Inversamente, o grande benefício que pode advir desta crise não é a escalada dos sistemas sanitários ou o desenvolvimento apregoado de novas vacinas ou da medicina molecular, mas antes uma generalização da compreensão dos limites do crescimento. O pensamento reflexivo é a melhor profilaxia ao nosso alcance: não estando apenas orientado para a escala das relações de causa e efeito, ele permite-nos interrogar as mudanças de escala, onde frequentemente se encontram as soluções criativas. Mas se quisermos ainda colocar o problema na sua formulação causal, diremos desde logo que, ao decrescermos de forma concertada, as próprias condições da propagação viral se encontrariam diminuídas. Decorre uma «urgência sanitária», decerto. Mas a urgência deveria abrir-se ao pensamento, tanto mais que esta urgência surge já como desdobramento de outras urgências e que urge pôr fim a este entrelaçamento de urgências a que o crescimento nos trouxe.
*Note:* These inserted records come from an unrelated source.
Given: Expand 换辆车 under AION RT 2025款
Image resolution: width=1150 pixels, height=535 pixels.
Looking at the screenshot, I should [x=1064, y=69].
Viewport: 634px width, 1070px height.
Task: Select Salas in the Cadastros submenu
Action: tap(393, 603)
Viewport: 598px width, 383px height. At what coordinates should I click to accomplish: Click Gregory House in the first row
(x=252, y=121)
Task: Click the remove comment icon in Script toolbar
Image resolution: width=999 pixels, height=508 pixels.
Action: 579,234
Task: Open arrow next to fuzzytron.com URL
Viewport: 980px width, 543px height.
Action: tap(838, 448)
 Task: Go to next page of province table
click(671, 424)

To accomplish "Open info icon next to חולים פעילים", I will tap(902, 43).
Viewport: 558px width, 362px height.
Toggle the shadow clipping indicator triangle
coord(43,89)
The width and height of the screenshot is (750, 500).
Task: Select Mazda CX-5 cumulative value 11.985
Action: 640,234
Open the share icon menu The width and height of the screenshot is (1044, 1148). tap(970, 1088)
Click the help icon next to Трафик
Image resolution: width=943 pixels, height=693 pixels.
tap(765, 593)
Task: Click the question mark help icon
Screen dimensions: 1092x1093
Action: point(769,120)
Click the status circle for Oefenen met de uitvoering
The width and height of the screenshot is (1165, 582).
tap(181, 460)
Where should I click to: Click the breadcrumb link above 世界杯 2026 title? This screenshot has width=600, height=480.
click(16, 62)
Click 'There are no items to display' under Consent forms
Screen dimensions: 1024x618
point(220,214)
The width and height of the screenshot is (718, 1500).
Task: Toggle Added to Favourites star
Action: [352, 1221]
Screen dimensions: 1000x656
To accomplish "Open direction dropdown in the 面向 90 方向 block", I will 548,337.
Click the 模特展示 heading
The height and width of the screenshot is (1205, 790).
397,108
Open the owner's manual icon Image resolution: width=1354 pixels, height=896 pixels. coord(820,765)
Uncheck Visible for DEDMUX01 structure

Se não o pensarmos, o sistema do crescimento pensará sempre por nós e o seu bem profiláctico será apenas uma profilaxia crescentista, necessariamente submetida ao encadeamento dos desastres. Nos próximos meses tornar-se-á claro que decorre também um grande experimento social. Dizem-nos que devemos interromper toda a acção. Não nos dizem, mas está implícito na primeira mensagem, que devemos também interromper toda a reflexão. Não é porque nos «recolhemos» em massa, mas antes por esse confinamento ser reduzido a uma «espera» que a experiência pode prosseguir e alargar-se: ela visa o aparelhamento e a sustentabilidade das sociedades a partir da «distância social», nova fórmula da distância antropológica a que a espécie se vem crescentemente moldando na sua marcha civilizacional.

A distância social permite, ainda assim, e se regressarmos aqui a um pensamento histórico, verificar que a medicina reencontra hoje nos gestos mais simples da profilaxia higiénica os elementos decisivos para o seu sucesso. Não se quer rejeitar toda a medicina moderna, mas é essencial retirá-la da posição a que foi remetida na sociedade de crescimento: uma reparação dos desastres da complexidade, totalmente dependente da tecnologia e incapaz de reintegrar a sabedoria vivencial nas suas práticas. Como viver com bactérias e vírus, que têm uma existência biológica infinitamente mais longa do que a nossa? Se não quisermos transformar a profilaxia numa instituição contraprodutiva ao serviço do inumano, poderemos começar agora a mudar de escala nos gestos, nas trocas e nas experiências que partilhamos com os outros. A mudança de escala não é uma perda mas uma recuperação. A «recuperação da saúde», como dizia Ivan Illich, faz-se aqui acompanhar pela recuperação das comunidades biológicas e sociais.